Thursday, June 25, 2009

cells as function machines


06.12.09. Cells are often thought of as machines, in the sense that they take an input and produce an output in order to perform a biological function. Upon measuring the input and output experimentally, one might hope to describe the biological function of the cell quantitatively with a mathematical function. Mathematical functions, and the notion that an equation can take an input and produce an output, had recently been introduced to the students. In this exercise, students were presented with several types of "virtual cells" on the computer, each of which took in numbers of the students' choosing and spit out corresponding numbers according to a (hidden) mathematical expression (source code in MATLAB is available by request to ajm2121(at)columbia.edu). As a class, students tried many inputs until they noticed a pattern, plotted their input/output pairs as a graph, and figured out each hidden algebraic function.

variation in a population


05.05.09. When only tens or hundreds of copies of a particular protein are produced in a cell, there can be large variation in the exact number per cell in a population of cells. Such variability can cause phenotypic differences among cells, even when they are genetically identical (see, e.g., Elowitz et al, Science, 2002). A histogram provides a nice way to visualize variability, as well as such staples of seventh grade statistics as mean, median, mode, and range. Students learned about histograms in the context of cell populations, then produced their own histograms from height measurements of all students in the class.
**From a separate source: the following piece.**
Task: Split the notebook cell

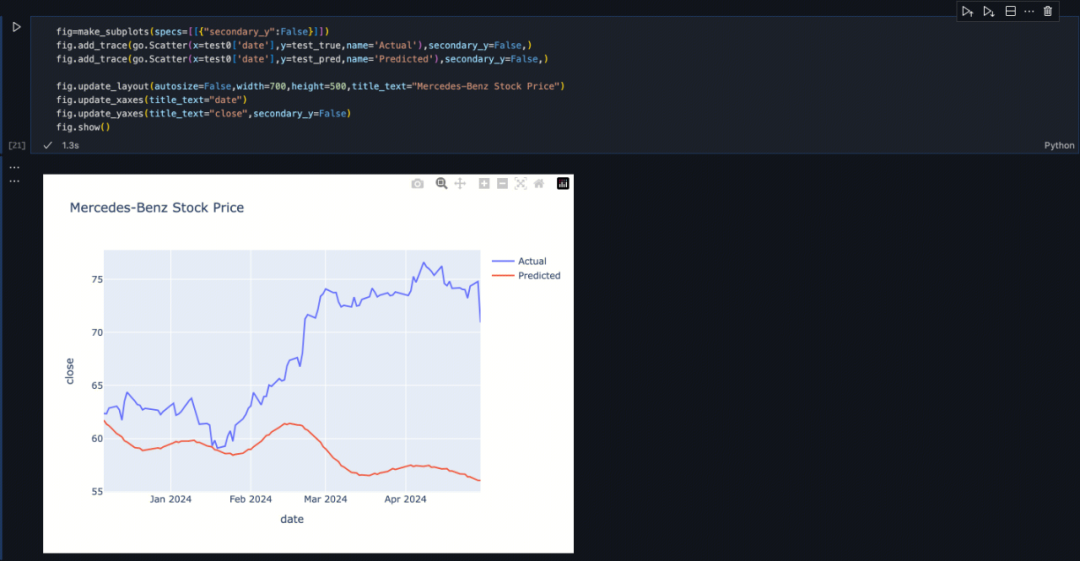Action: [x=1010, y=11]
optimized bacterial swimming


04.22.09. Bacteria swim to find nutrients and escape other organisms. Evolutionary pressures have optimized bacteria's size and structure for, among other survival requirements, the ability to swim fast. An undersized bacterium may lack flagellar strength, while an oversized bacterium may incur too much frictional drag. We quantified this intuition by devising a mathematical model from the following (somewhat contrived) considerations: (1) a bacterium's flagella are 4 micrometers longer than its radius, (2) drag is proportional to cross-sectional area, and (3) flagellar length is 6 times more important for survival than overcoming drag. With guidance, students turned these criteria into an equation for a bacterium's velocity v as a function of its radius r, v = 6*(r+4) - 3*r^2, and simplified the equation to a standard form. Students were asked "What value of r gives the largest v?", which led naturally into generating test data and plotting the equation. As shown by the plot, swimming velocity is maximal with a radius of 1 micrometer under this model, which is a biologically realistic value.

Wednesday, June 24, 2009

squid nerve response

04.03.09. Nerves were first studied in squids, because squids have very large nerve cells (a squid's giant axon--a single nerve cell--can be millimeters thick and centimeters long). Students watched this excerpt from the film "The Squid and its Giant Nerve Fiber" (also posted here as part of a neurophysiology course at Smith College) showing the removal and activation of a squid's giant axon. As seen at minute 2:24, the axon experiences a sharp rise in voltage, then a fall, and finally a return to the original level. This voltage pattern is transmitted down the length of the nerve each time it "fires." Students were presented with a candidate mathematical model for voltage V (in millivolts) as a function of time t (in seconds), which, upon combining like terms, they simplified to V = t^3 - 15*t^2 + 50*t. Students then checked the legitimacy of the model by generating their own data points from the equation and plotting the curve. Upon comparing with the experiment in the video, it is evident that the model breaks down at large negative and positive values of t.